CONSIGNE 1:
Répondez à ces questions sur l'extrait :
(a) À quel groupe appartient la revue Cerveau et Psycho ?
(b) De quel numéro de la revue l'extrait parle-t-il ?
(c) D'après le professeur de psychologie, sur quoi repose en fait la différence entre droite et gauche ?

1) Les électeurs de gauche sont des cons incultes

2) Comportement psychologique de raté à gauche, de gagneur à droite

3) Fonctionnement mental de gauche et de droite

4) Réflexe du chien de Pavlov et discours de gauche

5) Rôle des médias pour désorienter l’électorat de gauche

6) Vers une « contingence » des cerveaux de gauche et de droite

7) Quand la psychologie donne raison à l’ultralibéralisme : le peuple est con

8) Réponse de l’auteur de Cerveau et Psycho à l’article : Quand une revue scientifique de psychologie méprise les militants de gauche et valorise ceux de droite

La revue Cerveau et Psycho est considérée comme fiable, publiant des articles de qualité ; diffusée sur plusieurs pays, elle appartient au groupe "Scientific American " de même que d’autres périodiques scientifiques ( Pour la science, Les Génies de la science...).

Le numéro de mars-avril 2007 vient d’arriver en kiosque. Dès le titre de couverture, un citoyen censé se demande si ce n’est pas une plaisanterie : "La psychologie des élections. Cerveau de droite ou cerveau de gauche". Des universitaires américains prétendent déjà avoir découvert "les neurones du sacré" dans tout cerveau humain ; peut-être ont-ils trouvé à présent un cerveau différent pour les gens de droite, de gauche, d’extrême droite, d’extrême gauche, indécis, abstentionnistes, islamistes, écologistes...

J’ouvre la revue et la parcours.

1) Les électeurs de gauche sont des cons incultes

Le titre sur deux pages du dossier intérieur donne le ton :

• OPPOSITION DROITE - GAUCHE : MYTHE OU REALITE...

• DES ETUDES DE PSYCHOLOGIE POLITIQUE REVELENT LES DIFFERENCES

Un professeur de psychologie, argumente :

" Nous avons observé que des étudiants ne reconnaissent pas les bases idéologiques des partis auxquels ils se réfèrent. Pour ne garder qu’un exemple, la question d’avoir ou de valoriser des conceptions politiques libérales ou dirigistes n’est pas, chez nos sujets, un critère pertinent pour discriminer les groupes politiques"... "Faut-il en conclure... la fin des idéologies ?"

Pour lui, la différence entre droite et gauche repose en fait sur une différence de psychologie entre les individus qui se réclament de la gauche et ceux qui se réclament de la droite.

Quelle différence ? Les électeurs de gauche sont d’abord des cons incultes qui trouvent dans le discours de gauche une excuse facile à leurs carences individuelles.

DONNÉES À TRAITER:
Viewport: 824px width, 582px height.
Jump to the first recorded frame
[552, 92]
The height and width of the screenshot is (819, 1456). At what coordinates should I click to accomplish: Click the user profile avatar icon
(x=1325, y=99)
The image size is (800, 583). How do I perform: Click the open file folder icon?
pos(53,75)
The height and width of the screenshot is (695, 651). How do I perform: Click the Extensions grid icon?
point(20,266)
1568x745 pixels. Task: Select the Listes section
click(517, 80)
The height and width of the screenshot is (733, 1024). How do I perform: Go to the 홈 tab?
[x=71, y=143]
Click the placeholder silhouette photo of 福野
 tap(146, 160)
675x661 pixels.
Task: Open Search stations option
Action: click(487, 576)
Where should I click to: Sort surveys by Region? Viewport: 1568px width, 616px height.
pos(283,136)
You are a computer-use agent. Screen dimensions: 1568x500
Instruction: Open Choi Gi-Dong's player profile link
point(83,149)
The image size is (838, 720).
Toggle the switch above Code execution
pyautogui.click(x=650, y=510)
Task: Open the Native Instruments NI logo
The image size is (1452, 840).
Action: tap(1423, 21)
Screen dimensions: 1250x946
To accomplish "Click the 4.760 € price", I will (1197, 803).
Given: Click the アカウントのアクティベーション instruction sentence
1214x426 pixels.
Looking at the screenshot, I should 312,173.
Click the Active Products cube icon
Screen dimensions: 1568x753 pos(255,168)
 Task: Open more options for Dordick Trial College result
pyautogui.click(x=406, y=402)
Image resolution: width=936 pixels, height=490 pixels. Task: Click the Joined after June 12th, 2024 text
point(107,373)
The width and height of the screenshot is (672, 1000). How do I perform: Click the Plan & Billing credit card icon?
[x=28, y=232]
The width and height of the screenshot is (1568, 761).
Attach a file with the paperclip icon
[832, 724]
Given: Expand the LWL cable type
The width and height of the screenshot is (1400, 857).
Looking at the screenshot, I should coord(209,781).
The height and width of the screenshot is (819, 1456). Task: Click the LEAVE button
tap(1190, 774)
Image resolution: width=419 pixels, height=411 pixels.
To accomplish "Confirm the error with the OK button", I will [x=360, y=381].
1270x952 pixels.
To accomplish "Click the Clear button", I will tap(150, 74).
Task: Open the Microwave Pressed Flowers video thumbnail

CONSIGNE 2: Reportez à l'identique les lignes du listing, depuis celle qui contient "Screen dimensions: 1250x946" jusqu'à celle qui contient "Screen dimensions: 1568x753 pos(255,168)", ces deux lignes incluses.

CORRIGÉ 1:
(a) Au groupe "Scientific American".
(b) Du numéro de mars-avril 2007.
(c) Sur une différence de psychologie entre les individus qui se réclament de la gauche et ceux qui se réclament de la droite.

CORRIGÉ 2:
Screen dimensions: 1250x946
To accomplish "Click the 4.760 € price", I will (1197, 803).
Given: Click the アカウントのアクティベーション instruction sentence
1214x426 pixels.
Looking at the screenshot, I should 312,173.
Click the Active Products cube icon
Screen dimensions: 1568x753 pos(255,168)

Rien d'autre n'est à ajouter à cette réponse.